Abby McEwen, Assistant Professor, University of Maryland, College Park
1 Marta Traba, “Pan America: Five Contemporary Colombians,” Art in America 48, no. 1 (January 1960): 111.
2 M. C. Sonnabend, Eduardo Ramírez, November 1-30 (New York: David Herbert Gallery, 1960), n.p.
3 M. S., “Exhibition at Herbert Gallery,” Arts Magazine 35 (November 1960): 64.

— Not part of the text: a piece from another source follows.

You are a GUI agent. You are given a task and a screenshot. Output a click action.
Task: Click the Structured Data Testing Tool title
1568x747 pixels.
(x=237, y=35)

4 Stuart Preston, “Mind and Eye: The Outer and Inner Worlds of Artists Reflected Faithfully in Their Work,” The New York Times, November 6, 1960.
5 Eduardo Ramírez Villamizar, quoted in Camilo Calderón, “Eduardo Ramírez Villamizar: Escultura y abstracción,” in El espacio en forma: Eduardo Ramírez Villamizar, exposición retrospective, 1945-85 (Bogotá: Biblioteca Luis Ángel Arango, 1985): 40, quoted in Ana M. Franco, “Geometric Abstraction: The New York-Bogotá Nexus,” American Art 26, no. 2 (Summer 2012): 37.
6 Traba, quoted in Eduardo Ramírez, November 1-30, n.p.